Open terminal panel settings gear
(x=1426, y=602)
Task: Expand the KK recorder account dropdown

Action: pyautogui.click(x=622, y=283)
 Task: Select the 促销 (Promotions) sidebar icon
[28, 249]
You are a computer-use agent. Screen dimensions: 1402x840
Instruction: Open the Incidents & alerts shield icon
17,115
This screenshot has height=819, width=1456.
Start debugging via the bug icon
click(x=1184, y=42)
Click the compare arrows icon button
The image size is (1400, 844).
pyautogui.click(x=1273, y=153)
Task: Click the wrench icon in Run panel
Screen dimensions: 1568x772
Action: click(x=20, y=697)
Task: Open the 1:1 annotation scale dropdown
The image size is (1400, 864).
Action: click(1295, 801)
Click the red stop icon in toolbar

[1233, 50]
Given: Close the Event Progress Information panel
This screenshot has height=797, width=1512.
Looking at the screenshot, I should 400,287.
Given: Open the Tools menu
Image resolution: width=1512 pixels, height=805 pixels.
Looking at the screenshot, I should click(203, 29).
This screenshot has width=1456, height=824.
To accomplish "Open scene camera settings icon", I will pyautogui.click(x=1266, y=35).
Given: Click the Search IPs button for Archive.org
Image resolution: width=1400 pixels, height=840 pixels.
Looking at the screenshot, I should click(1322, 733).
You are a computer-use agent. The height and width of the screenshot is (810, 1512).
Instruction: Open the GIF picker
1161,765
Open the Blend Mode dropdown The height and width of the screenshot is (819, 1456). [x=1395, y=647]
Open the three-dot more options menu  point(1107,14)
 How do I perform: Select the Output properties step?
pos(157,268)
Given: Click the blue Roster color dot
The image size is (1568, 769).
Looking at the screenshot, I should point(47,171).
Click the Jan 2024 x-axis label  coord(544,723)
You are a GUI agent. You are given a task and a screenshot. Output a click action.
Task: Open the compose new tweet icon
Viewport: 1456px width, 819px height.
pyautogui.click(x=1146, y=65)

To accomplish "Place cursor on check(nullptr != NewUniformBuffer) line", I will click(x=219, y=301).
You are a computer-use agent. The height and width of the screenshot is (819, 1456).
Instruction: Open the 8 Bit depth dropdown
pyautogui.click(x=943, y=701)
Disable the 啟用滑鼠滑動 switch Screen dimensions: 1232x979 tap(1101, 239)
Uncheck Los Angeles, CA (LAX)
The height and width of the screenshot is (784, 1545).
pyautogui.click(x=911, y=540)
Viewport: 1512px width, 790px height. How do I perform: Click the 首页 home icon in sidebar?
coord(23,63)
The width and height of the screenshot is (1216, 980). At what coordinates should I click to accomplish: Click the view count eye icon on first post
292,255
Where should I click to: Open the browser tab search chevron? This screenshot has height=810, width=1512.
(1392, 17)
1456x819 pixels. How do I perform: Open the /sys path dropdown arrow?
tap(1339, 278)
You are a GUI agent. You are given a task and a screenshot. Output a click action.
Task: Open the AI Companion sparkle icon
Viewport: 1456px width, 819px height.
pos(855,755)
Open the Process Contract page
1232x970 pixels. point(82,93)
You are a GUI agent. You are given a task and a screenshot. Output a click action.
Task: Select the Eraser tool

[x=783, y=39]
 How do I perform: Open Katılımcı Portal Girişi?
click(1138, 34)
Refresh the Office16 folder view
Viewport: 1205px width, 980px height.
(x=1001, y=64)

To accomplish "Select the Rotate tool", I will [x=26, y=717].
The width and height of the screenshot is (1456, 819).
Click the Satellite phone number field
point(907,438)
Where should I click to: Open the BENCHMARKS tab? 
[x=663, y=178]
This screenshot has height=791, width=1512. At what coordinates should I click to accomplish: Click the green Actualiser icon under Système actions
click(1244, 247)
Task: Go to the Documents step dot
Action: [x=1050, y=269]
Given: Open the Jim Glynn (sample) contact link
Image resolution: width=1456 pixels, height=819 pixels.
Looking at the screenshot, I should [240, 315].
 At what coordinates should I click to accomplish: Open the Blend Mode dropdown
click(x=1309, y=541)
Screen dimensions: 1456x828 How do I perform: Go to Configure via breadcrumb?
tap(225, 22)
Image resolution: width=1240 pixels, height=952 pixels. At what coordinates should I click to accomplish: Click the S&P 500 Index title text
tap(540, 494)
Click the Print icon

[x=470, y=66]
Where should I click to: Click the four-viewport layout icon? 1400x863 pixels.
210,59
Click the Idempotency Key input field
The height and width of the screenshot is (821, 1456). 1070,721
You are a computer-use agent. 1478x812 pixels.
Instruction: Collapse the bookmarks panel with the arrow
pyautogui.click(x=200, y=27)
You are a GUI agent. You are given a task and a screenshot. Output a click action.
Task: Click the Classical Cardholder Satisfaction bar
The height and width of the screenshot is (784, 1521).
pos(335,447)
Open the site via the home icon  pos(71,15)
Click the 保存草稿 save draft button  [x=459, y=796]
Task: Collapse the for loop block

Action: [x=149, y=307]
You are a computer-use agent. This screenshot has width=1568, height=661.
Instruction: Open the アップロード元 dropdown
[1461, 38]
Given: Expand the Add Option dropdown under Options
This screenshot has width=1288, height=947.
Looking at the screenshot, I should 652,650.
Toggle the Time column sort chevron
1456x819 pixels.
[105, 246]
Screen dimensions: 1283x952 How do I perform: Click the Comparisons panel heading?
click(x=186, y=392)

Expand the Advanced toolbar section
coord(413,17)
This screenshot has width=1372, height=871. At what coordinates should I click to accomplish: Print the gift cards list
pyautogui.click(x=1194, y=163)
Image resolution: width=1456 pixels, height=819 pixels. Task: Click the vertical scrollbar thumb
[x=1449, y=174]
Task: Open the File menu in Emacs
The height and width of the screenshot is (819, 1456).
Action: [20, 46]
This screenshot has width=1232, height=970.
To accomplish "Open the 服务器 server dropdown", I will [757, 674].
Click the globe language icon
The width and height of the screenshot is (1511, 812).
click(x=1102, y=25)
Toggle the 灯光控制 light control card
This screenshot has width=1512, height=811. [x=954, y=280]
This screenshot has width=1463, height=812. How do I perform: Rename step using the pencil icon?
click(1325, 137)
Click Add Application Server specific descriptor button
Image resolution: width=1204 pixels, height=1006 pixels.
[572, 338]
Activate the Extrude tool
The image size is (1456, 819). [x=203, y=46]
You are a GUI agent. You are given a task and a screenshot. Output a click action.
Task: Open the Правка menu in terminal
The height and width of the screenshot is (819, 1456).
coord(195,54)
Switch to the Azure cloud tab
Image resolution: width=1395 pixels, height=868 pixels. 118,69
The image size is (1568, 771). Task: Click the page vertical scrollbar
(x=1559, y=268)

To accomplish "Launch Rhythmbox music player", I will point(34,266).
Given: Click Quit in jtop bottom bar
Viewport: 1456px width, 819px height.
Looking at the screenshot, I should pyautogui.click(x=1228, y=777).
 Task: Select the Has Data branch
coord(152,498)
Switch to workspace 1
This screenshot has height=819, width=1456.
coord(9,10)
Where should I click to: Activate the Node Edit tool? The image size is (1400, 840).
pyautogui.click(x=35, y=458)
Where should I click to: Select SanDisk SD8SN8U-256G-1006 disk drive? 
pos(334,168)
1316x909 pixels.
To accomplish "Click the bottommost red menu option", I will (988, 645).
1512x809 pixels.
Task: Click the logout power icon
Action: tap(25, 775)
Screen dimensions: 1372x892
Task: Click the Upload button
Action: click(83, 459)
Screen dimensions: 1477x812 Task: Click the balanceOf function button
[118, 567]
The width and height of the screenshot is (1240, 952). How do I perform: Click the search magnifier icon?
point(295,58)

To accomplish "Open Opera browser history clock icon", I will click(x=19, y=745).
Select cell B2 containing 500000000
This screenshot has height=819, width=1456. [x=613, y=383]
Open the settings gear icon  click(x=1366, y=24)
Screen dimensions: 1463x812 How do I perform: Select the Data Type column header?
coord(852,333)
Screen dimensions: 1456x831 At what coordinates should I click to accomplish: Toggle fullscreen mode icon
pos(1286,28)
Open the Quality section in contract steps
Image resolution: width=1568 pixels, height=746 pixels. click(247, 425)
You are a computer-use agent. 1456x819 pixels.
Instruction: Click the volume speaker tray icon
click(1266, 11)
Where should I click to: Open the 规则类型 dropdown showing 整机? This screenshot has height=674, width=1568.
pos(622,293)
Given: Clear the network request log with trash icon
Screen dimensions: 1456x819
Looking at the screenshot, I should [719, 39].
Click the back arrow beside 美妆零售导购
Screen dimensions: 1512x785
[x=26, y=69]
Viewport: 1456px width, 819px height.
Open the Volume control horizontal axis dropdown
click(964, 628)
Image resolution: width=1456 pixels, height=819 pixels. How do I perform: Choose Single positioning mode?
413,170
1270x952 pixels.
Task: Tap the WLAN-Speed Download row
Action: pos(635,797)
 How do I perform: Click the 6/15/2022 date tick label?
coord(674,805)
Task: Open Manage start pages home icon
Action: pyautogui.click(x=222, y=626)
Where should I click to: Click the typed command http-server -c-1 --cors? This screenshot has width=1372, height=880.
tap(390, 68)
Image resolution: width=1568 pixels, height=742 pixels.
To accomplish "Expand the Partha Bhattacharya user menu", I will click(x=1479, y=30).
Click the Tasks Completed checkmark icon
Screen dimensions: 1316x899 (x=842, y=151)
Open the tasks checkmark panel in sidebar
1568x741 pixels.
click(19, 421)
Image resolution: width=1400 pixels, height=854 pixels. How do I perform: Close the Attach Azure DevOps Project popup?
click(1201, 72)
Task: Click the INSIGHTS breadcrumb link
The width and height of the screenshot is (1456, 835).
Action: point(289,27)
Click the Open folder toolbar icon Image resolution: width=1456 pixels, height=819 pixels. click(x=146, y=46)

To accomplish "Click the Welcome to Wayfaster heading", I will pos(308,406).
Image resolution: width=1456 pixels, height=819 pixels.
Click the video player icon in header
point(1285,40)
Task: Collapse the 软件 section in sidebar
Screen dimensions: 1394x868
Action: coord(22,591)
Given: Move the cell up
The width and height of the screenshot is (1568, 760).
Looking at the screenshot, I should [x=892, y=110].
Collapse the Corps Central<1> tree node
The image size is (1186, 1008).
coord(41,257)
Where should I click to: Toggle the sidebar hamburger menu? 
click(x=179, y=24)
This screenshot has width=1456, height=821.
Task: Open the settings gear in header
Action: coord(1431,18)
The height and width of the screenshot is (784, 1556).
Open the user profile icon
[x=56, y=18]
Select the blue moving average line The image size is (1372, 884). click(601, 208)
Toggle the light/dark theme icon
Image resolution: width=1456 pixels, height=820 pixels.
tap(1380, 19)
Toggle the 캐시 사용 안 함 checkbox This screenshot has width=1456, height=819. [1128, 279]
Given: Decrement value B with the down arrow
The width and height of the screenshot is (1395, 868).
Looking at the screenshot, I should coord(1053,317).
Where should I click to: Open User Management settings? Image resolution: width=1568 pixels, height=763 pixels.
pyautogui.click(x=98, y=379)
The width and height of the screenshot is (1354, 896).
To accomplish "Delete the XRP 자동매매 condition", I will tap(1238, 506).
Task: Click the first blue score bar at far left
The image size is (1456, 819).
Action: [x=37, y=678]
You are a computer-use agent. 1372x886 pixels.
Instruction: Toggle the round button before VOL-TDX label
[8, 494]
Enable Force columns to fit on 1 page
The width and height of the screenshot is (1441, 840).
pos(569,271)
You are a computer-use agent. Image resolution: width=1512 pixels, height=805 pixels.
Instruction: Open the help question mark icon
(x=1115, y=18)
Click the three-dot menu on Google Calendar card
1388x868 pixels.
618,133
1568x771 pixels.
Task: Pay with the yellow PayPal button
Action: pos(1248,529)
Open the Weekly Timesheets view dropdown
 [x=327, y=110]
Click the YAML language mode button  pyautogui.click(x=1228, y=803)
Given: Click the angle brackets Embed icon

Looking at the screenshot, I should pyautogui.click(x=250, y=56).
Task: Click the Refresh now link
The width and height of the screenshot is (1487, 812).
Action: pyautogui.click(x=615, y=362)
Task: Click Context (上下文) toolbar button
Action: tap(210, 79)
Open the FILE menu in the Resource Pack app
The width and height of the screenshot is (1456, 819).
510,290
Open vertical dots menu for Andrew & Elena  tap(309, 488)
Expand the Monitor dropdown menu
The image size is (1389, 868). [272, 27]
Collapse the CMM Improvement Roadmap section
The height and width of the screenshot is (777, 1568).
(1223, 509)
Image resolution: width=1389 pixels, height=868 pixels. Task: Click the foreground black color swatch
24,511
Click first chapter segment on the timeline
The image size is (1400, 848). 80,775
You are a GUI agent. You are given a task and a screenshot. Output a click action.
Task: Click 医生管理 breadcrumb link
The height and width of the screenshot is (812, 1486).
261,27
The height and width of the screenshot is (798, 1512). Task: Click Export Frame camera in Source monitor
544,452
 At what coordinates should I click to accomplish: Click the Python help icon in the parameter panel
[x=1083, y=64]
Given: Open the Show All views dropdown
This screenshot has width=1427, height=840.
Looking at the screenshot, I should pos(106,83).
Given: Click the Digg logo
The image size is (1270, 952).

+---+

TRY IT:
Please find each line in the records above that holds the word "Refresh", and copy it.

SOLVED PROBLEM:
Refresh the Office16 folder view
Task: Click the Refresh now link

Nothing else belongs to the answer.